Reports are that an FBI agent, Linda Franklin, 47, of Arlington, Virginia, is the latest victim of the Washington-area sniper. She was shot Monday night as she and her husband loaded packages into their car outside a Home Depot at the Seven Corners Shopping Center.

One of the many odd aspects of this series of horrible murders is its apparent randomness. And perhaps it is completely random.

But is it possible that this series of apparently random murders is designed to conceal one or two premeditated murders - perhaps, for example, including an FBI agent working on an entirely unrelated matter? Ms. Franklin was apparently not involved in the investigation of the Washington shootings, but it might be worth checking out whether she or any other victims were involved in anti-terrorist activities, for example. Concealing one or even a few murders in a series of random murders seems like a very high profile and risky way of concealing a premediated murder, but similar things have happened in the past.

For example, (from Snopes) there have been incidents of over-the-counter drug poisonings concocted to make the death of one individual appear accidental rather than premeditated. In one such case from 1993:

A former insurance salesman was sentenced Tuesday to life in prison without parole for the Sudafed-tampering deaths of two people and for trying to poison his wife for $700,000 in insurance money. Joseph Meling, 31, also was ordered by U.S. District Judge Barbara Rothstein to pay $3.5 million restitution to Sudafed's manufacturer and other claimants if he gets paid for telling his story. A jury in April convicted Meling of fatal product tampering, which alone carries a maximum life in prison, as well as perjury and insurance fraud.

Prosecutors said Meling tried to kill his wife, Jennifer, with a cyanide-filled capsule he put in a package of Sudafed decongestant. He put similar capsules in five other Sudafed packages on store shelves to divert suspicion from himself, the court was told. Jennifer Meling survived the Feb. 2, 1991, poisoning. But Kathleen Daneker, 40, of Tacoma, and Stan McWhorter, 40, of Lacey, Wash., died later that month. Two cyanide-filled capsules were found in homes and one was recovered from a store during a $17 million nationwide Sudafed recall by manufacturer Burroughs Wellcome Co.


There is also the related phenomenon of unrelated "copycat" murderers who kill separately from a serial killer, and attempt to make their premeditated killing resemble those of the series.

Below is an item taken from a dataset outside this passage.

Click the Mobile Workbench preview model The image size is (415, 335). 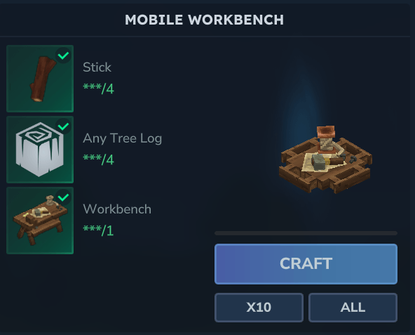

However, because the ballistic evidence in the Washington shooter case seems to tie all of the killings to a single gun, it does not appear that this kind of unrelated "copycat killing" could be involved in any of the Washington area murders.

In addition, seven people died of cyanide poisoning in the 1982 Tylenol murders in Chicago between 29 September and 1 October 1982, all after having taken Tylenol. Although the case is officially listed as "unsolved," it appears this was a bona fide random poisoning and not an attempt to cover up the murder of one individual by randomly killing six others.

UPDATE: Colby Cosh points to a notorious Canadian case in which an airliner was destroyed, and all aboard murdered, to kill one passenger.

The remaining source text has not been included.